Единственное, что вызывало у него недовольство собой – это большой живот, который ещё больше подчёркивался широким кожаным ремнём на шерстяной гимнастёрке.
И он, осознавая это, по настоянию своей жены, стал носить просторный френч, такой же, какой носил Вождь, что делало председателя ВЧК не только привлекательнее и стройнее, но и величественнее и значимее.
Никогда не носивший усов, он, к тридцать девятому году, отпустил их, причём, именно такие, какие были у Вождя.
И всегда гордился при этом, когда видел, что его подчинённые и просто знакомые, даже вздрагивали, встретясь с ним, так как сходство с Вождём было у него поразительное. Только ростом он был значительно выше того.
Вечер десятого мая тридцать девятого года ничем особым не отличался среди остальных.

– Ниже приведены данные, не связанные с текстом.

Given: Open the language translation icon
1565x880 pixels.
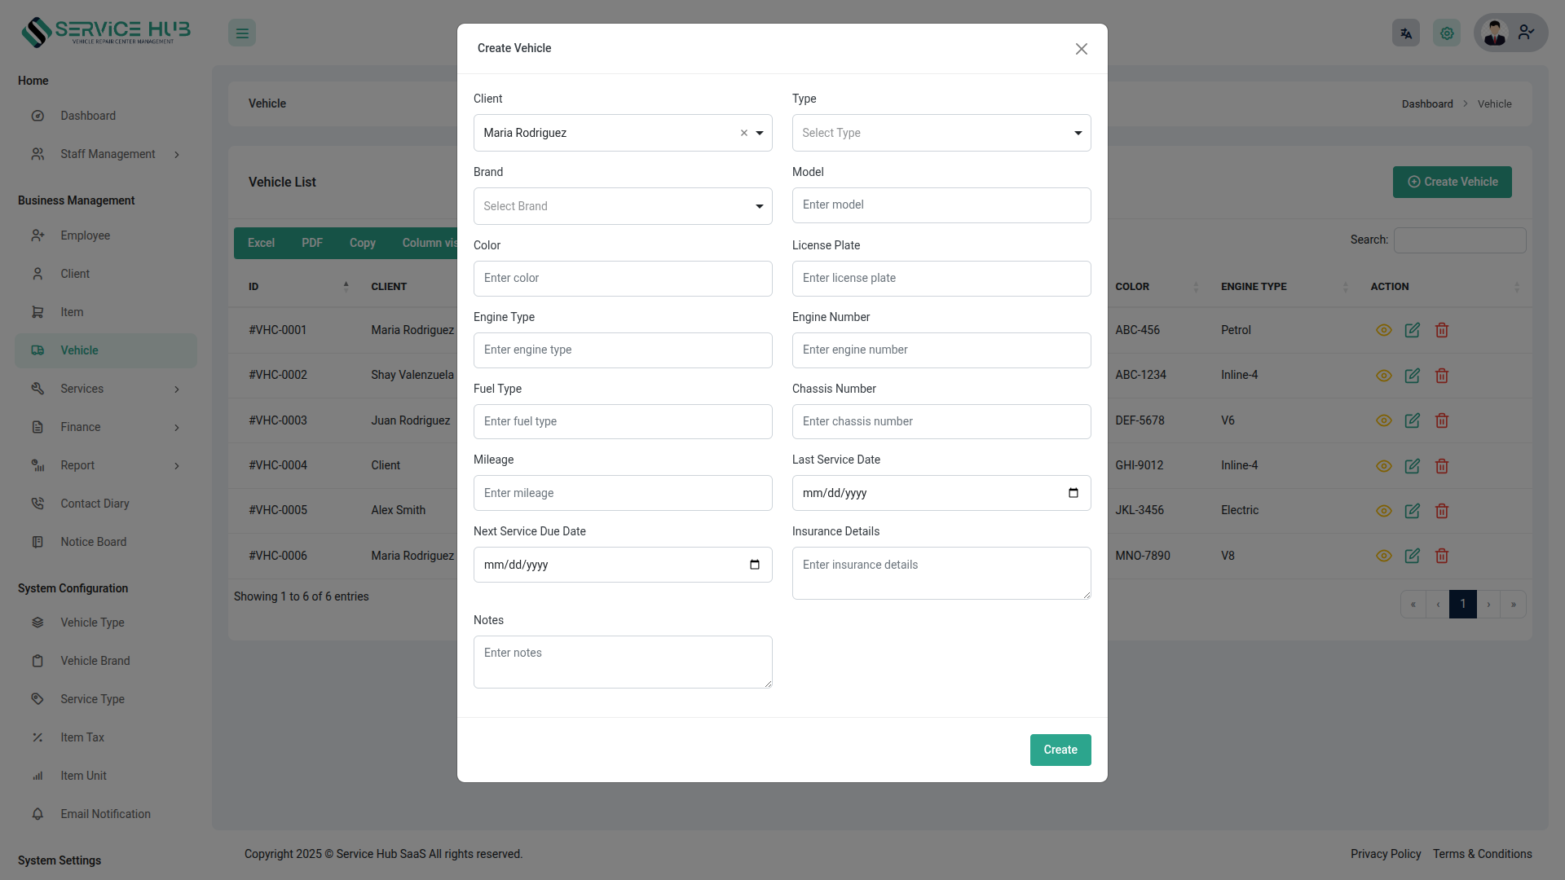Looking at the screenshot, I should click(1406, 33).
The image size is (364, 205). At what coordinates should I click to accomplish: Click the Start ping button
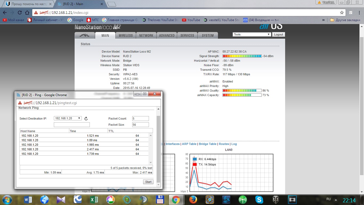coord(148,182)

Их мальчик, гордость отца и матери, завершал десятый класс, и они, за сытным и обильным ужином, обсуждали планы по устройству его будущего. Она и не заметила, как за последние годы на четыре размера увеличила всю свою одежду, но была, как всегда, даже сильно затяжелев, свежа и красива. Той отцветающей красотой греховных женщин, которая уже никогда не возвращается и отцветает ярко и пышно, очень быстро – раз и навсегда.
Во время ужина служка, в учтивом поклоне, передал на серебряном подносе, как было заведено у них, корреспонденцию.
Среди многих писем, документов, лежала визитная карточка французского писателя Жоржа де Пеппла, который был очень модным в Европе, ибо никто более правдиво не передал всю трагедию белого движения в России и, особенно, в Крыму.
Было такое ощущение, и председатель ЧК – и как участник тех событий, и как читатель французского писателя – понимал, что пишет очевидец этих страшных событий, суровых потрясений, сам перенёсший их и прошедший по своей страшной дороге, через все злоключения судьбы.